Именно в такое нравственное величие русского народа и верил поэт. Он говорил, что «нигде, кроме России, не встретишь такого непосредст­венного христианства, такого самородного христианства, таких индивидуальностей, которые не становятся христианскими, а рождаются ими. Это подобно прекрасным голосам в Италии». Вполне естественно, что поэту было чуждо и враждебно то «неверие» в Россию, та «нелюбовь» к ней, которые достаточно характерны для многих его современников. 26 сентября 1867 года Тютчев писал дочери Анне: «Можно было бы дать анализ современного явления, приобретающего все более патологический характер. Это русофобия некоторых русских людей... Раньше (имеется в виду время Николая I.— В. К.) они говорили нам, и они действительно так считали, что в России им ненавистно бесправие, отсутствие свободы печати и т.д., и т.п., что именно бесспорным наличием в ней всего этого им и нравится Европа... А теперь что мы видим? По мере того как Россия, добиваясь большей свободы, все более самоутверждается, нелюбовь к ней этих господ только усиливается. Они никогда так сильно не ненавидели прежние установления, как ненавидят современные направле­ния общественной мысли в России (имеются в виду направления мысли патриотического характера.— В. К.). Что же касается Европы, то, как мы видим, никакие нарушения в области правосудия, нравственности и даже цивилизации нисколько не уменьшили их расположения к ней... Словом, в явлении, о котором я говорю, о принципах как таковых не может быть и речи, действуют только инстинкты...»

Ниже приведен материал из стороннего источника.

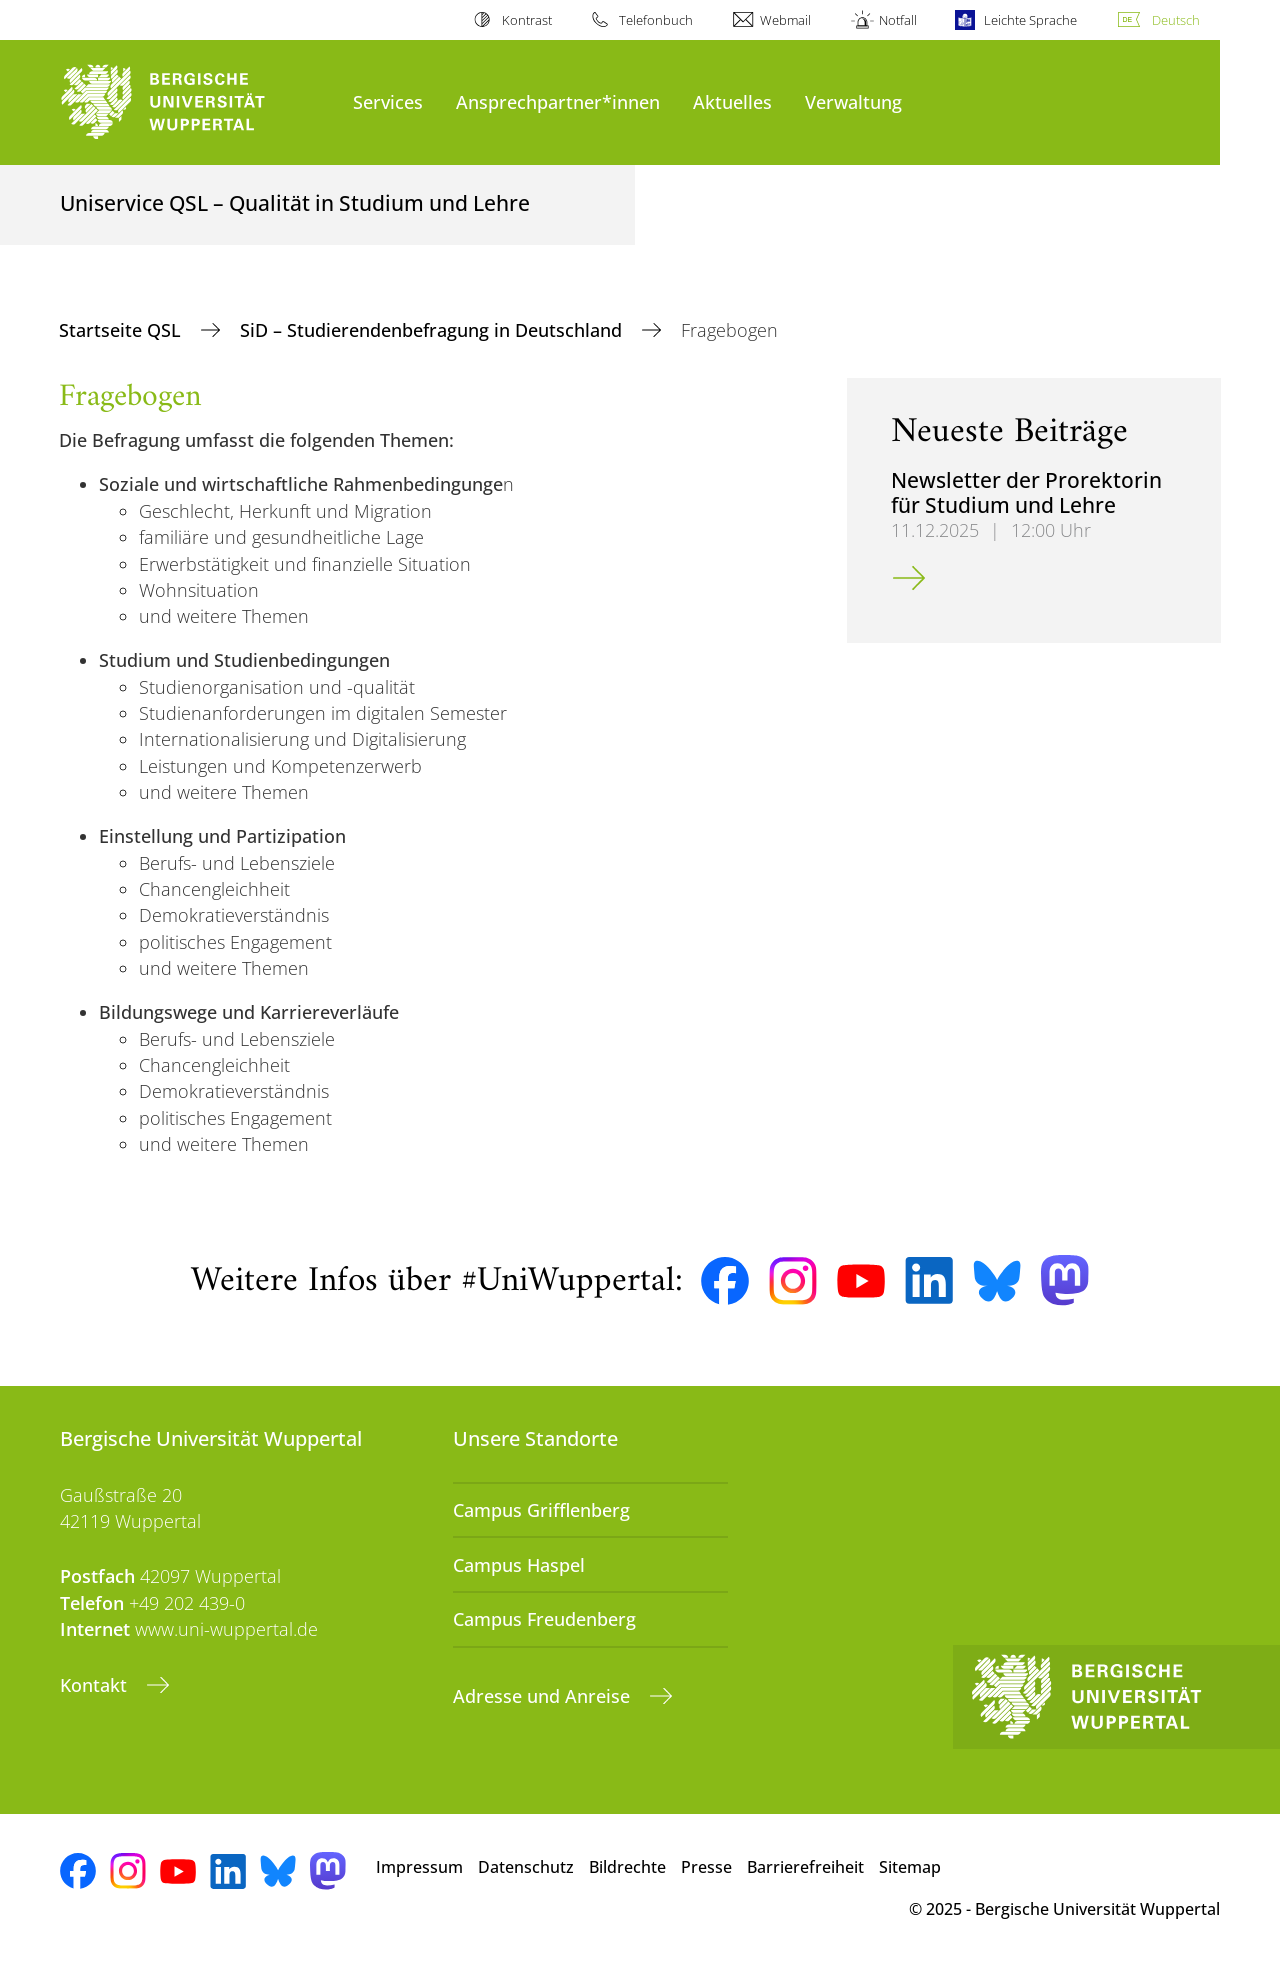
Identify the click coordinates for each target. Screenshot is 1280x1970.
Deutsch (1176, 20)
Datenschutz (526, 1867)
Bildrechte (627, 1867)
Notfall (898, 20)
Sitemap (910, 1867)
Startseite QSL (122, 330)
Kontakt (96, 1685)
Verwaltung (853, 101)
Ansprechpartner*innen (558, 101)
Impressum (419, 1867)
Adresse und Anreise (544, 1696)
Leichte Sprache (1030, 20)
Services (388, 101)
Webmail (785, 20)
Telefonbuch (656, 20)
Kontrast (527, 20)
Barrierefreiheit (805, 1867)
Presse (706, 1867)
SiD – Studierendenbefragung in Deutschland (433, 330)
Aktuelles (732, 101)
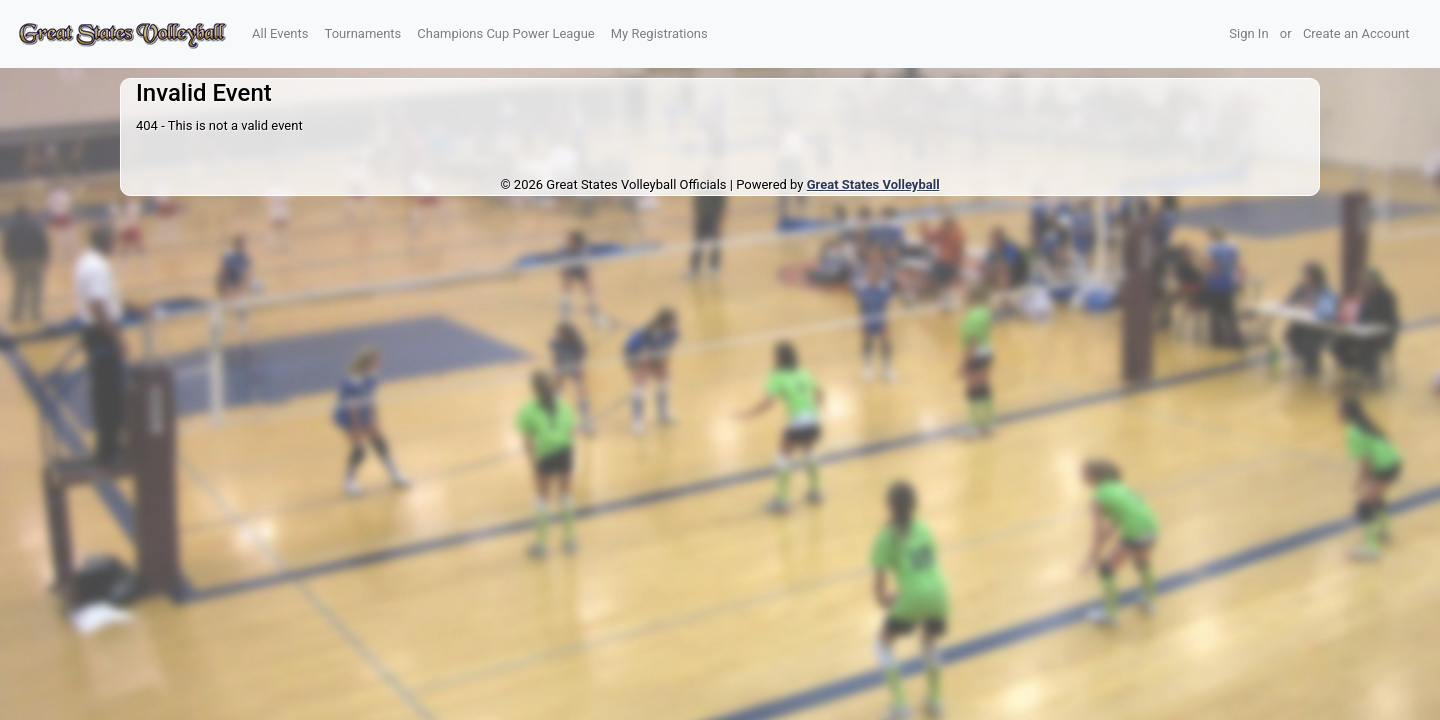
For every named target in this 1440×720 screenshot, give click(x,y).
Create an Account (1356, 33)
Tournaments (363, 33)
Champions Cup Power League (505, 33)
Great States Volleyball (873, 184)
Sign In (1248, 33)
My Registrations (659, 33)
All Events (280, 33)
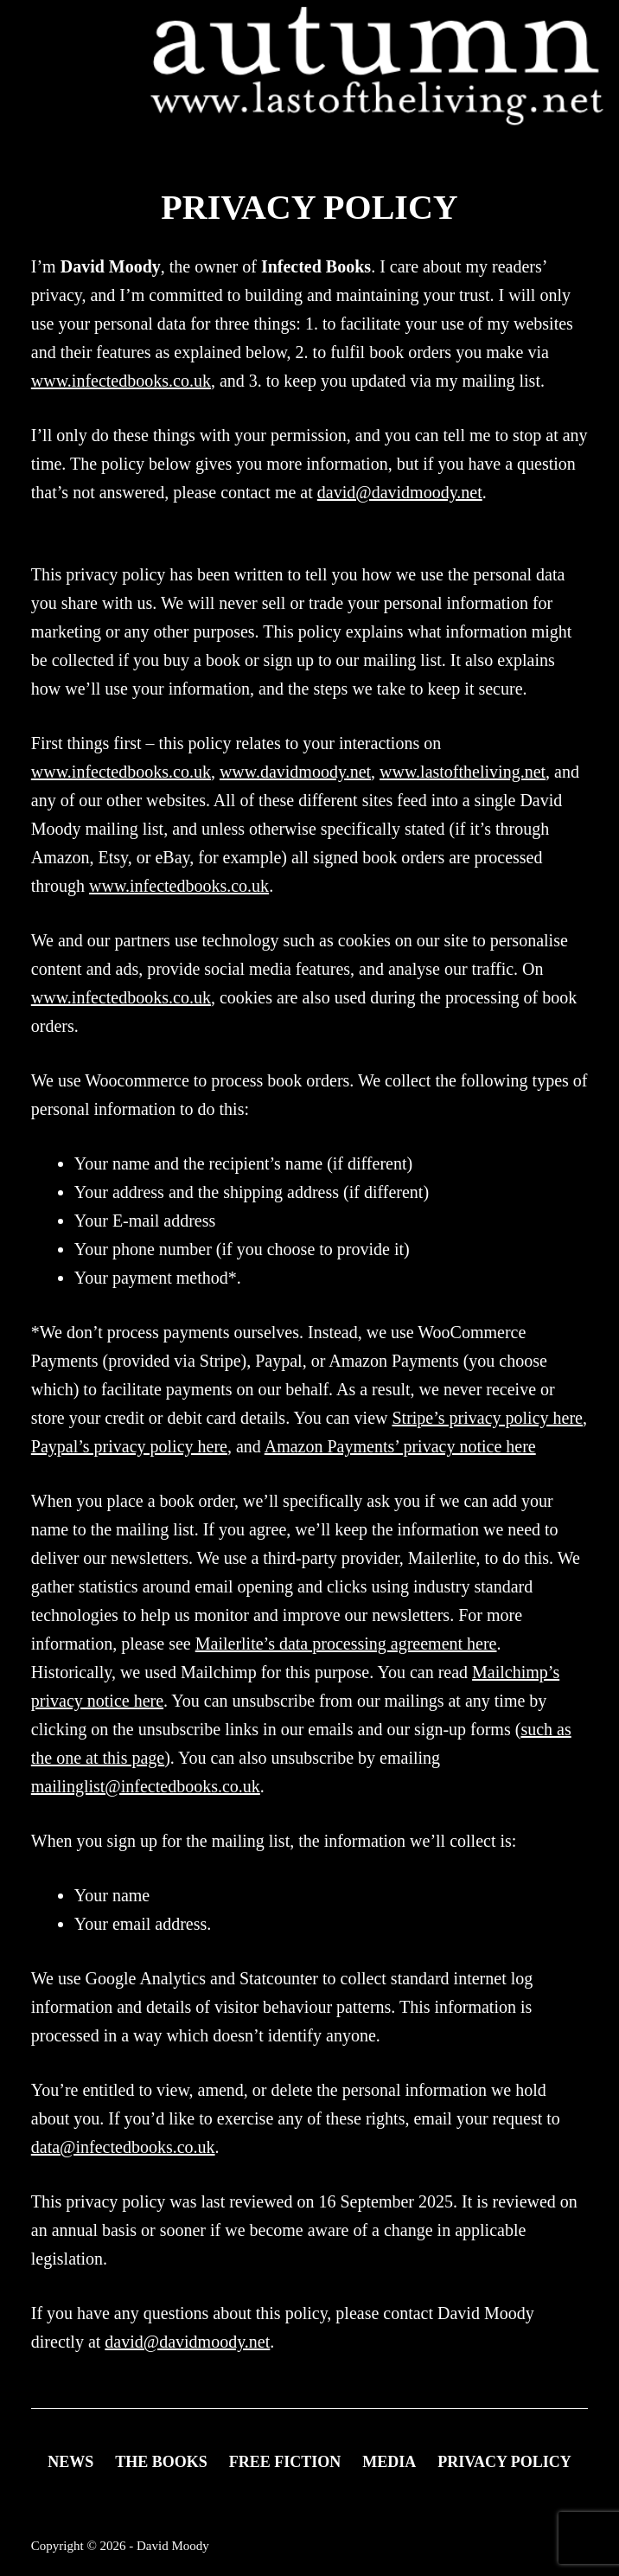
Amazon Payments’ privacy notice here (400, 1446)
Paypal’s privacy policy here (129, 1446)
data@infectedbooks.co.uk (123, 2146)
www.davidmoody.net (295, 771)
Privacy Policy (504, 2461)
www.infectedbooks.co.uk (121, 380)
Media (389, 2461)
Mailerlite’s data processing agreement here (346, 1643)
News (70, 2461)
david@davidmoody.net (399, 492)
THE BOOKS (161, 2461)
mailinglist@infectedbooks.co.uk (145, 1786)
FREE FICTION (285, 2461)
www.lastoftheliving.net (463, 771)
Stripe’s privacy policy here (487, 1417)
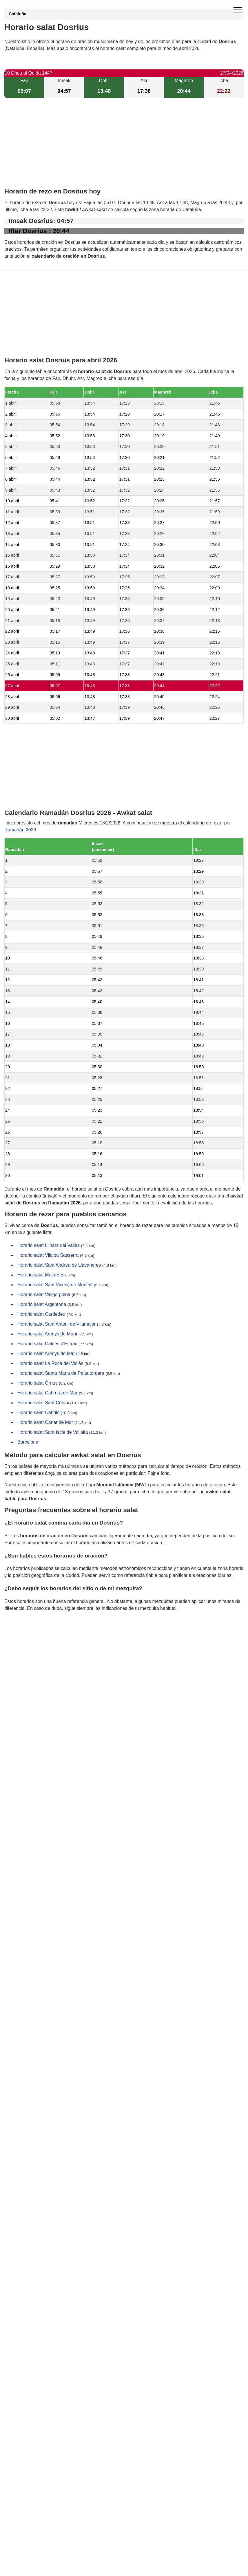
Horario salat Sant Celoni (43, 1402)
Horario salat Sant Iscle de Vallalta (52, 1432)
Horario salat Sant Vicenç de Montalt (54, 1285)
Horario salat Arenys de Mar (46, 1353)
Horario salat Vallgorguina (43, 1294)
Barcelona (27, 1442)
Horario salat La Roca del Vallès (50, 1363)
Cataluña (17, 14)
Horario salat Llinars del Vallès (48, 1245)
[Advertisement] (124, 147)
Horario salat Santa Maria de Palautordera (60, 1373)
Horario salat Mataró (38, 1275)
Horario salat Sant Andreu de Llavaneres (59, 1265)
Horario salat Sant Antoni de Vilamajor (56, 1324)
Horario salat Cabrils (38, 1412)
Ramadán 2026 (20, 829)
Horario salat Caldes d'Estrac (47, 1343)
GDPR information (23, 1637)
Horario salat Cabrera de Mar (47, 1393)
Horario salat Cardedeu (41, 1314)
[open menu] (238, 10)
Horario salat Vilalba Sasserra (48, 1255)
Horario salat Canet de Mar (45, 1422)
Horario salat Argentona (41, 1304)
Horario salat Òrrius (37, 1383)
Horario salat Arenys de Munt (47, 1334)
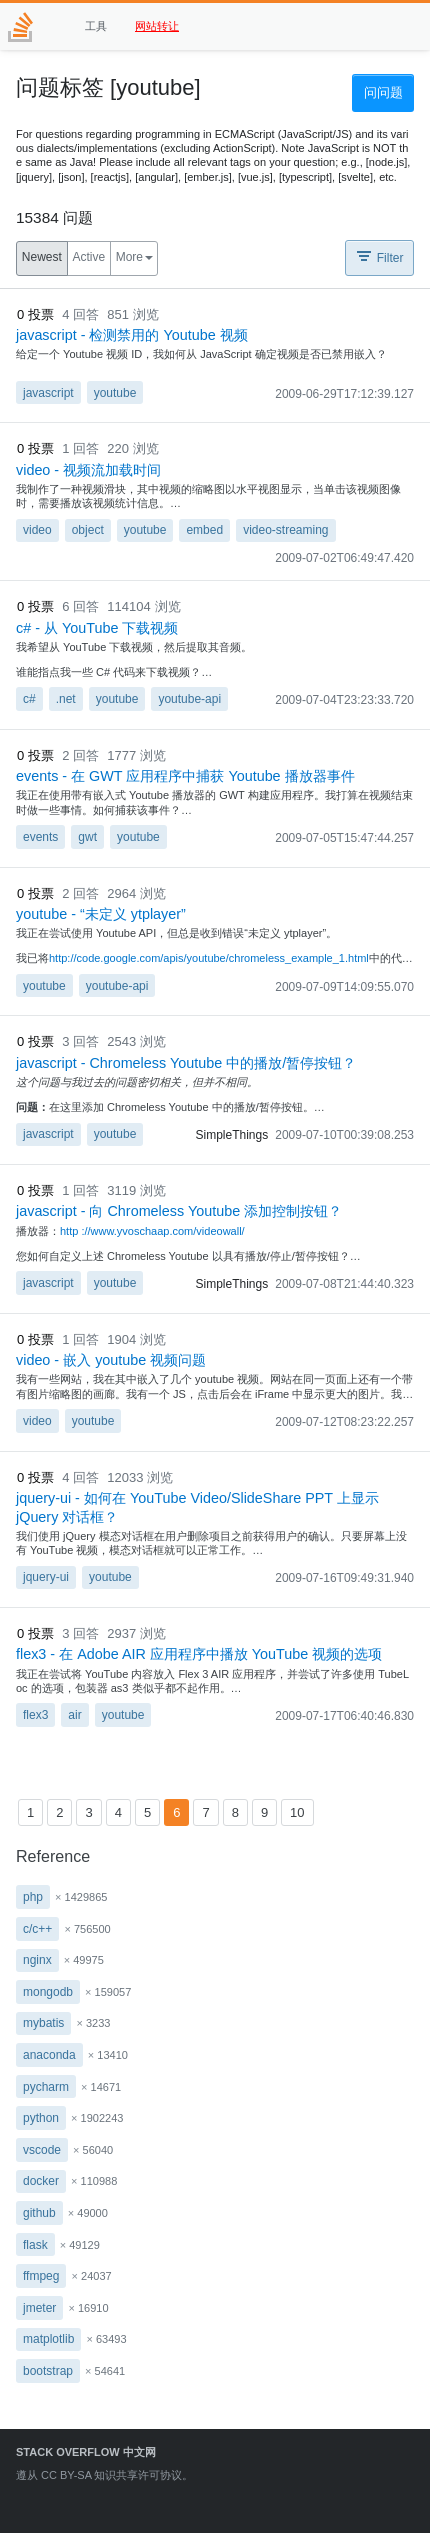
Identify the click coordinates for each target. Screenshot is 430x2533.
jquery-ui (46, 1577)
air (74, 1715)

Тютчевские вера и любовь к России с годами все возрастали. Он посто­янно — особенно в последние годы жизни — вглядывался в лик родной земли во всем объеме этого понятия. В июне 1868 года он совершает плава­ние на пароходе по Волхову через Новгород и пишет дочери Анне (27 ию­ня; отрывок из этого письма уже приводился): «Весь этот край, Омываемый Волховом,— это начало России... Среди этих беспредельных, бескрайних просторов... ощущаешь, что именно здесь — колыбель Исполина». На следующий год 66-летний поэт едет в древний Курск, откуда пишет жене (26 июля): «Ты, конечно, не ожидала получить от меня письмо, поме­ченное Курском?.. Я ничуть не сожалею о своей долгой остановке в Кур­ске... Вот еще одно из тех мест, которое — не будь оно в России — давно бы уже служило предметом паломничества... Расположение его великолепно и смутно напоминает окрестности Флоренции...» Из Курска Тютчев отправился в Киев, а затем — в свой Овстуг; 12 августа 1869 года он писал отсюда Майкову, что Киев «оказался принадлежащим к той редкой категории впечатлений, которые оправдывают чаемое. Да, за­мечательная местность, закрепленная великим прошедшим и, очевидно, предназначенная для еще более великого будущего.— Тут бьет ключом один из самых богатых родников истории». Но возвратимся к немыслимо мучительной для поэта поре. А. И. Геор­гиевский вспоминал, как 16 августа 1864 года, через неделю после похорон Е. А. Денисьевой, он приехал к Тютчеву: «Я много думал о том, как бы мне размыкать его горе; дело это было очень нелегкое, тем более что Федор Иванович, глубоко понимая все значение религии в жизни отдельных лю­дей и целых народов и всего человечества и высоко ценя и превознося нашу Православную Церковь, сам был человек далеко не религиозный и еще менее церковный: никакие изречения из Священного писания или из писаний Отцов Церкви, столь отрадные для верующего человека и столь способные поддержать и возвысить его дух, в данном случае не оказались бы действенными».